Cytotoxic Screening and Transcriptomics Reveal Insights into the Molecular Mechanisms of Trihexyl Phosphate-Triggered Hepatotoxicity.

Abstract

Mounting evidence shows that organophosphate flame retardants (OPFRs), especially aryl- and halogenated-OPFRs, exert various adverse health effects on living organisms. This study evaluated the hepatotoxic effect of trihexyl phosphate (THP) as a long-chain alkyl-OPFR on human hepatocyte cells (LO2) and mouse hepatocyte cells (AML12) by performing screening of cytotoxicity in vitro. In combination with transcriptomic analysis, toxicological mechanisms in vitro were further investigated. Results showed that THP triggered hepatotoxicity in vitro by altering four signaling pathways: endoplasmic reticulum (ER) stress, apoptosis, cell cycle, and the glycolysis signaling pathway. Exposure of LO2 and AML12 liver cells to THP (25 μg/mL) significantly induced ER stress-mediated apoptosis and cell cycle arrest.

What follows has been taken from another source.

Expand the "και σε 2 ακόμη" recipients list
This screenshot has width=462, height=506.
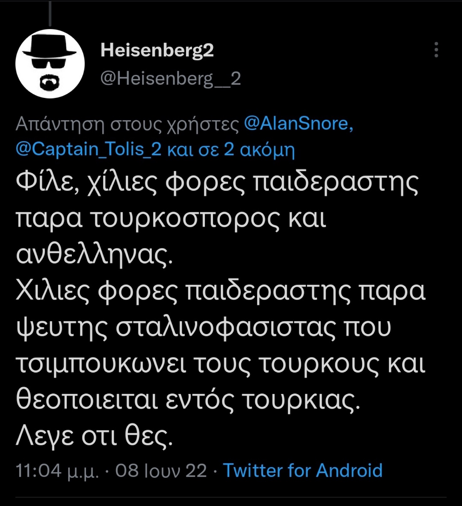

Meanwhile, downregulation of glycolysis caused the blockage of energy metabolism. Furthermore, the high performance liquid chromatography-quadrupole time-of-flight mass spectrometry (HPLC-Q-TOF-MS/MS) revealed that much of THP was absorbed into the cells and displayed stability in the two liver cell lines. In vivo assays using a mouse model demonstrated that exposure to THP at 400 mg/kg induced the ballooning degeneration of hepatocytes in liver tissue, whereas exposure to THP at 800 mg/kg caused acute liver injury with high alanine aminotransferase levels. This study provides novel insights into the impact of THP on hepatotoxicity in vitro and in vivo and uncovers the underlying toxicological mechanisms, which may serve as a guide for further ecological risk assessment and reasonable application of alkyl-OPFRs.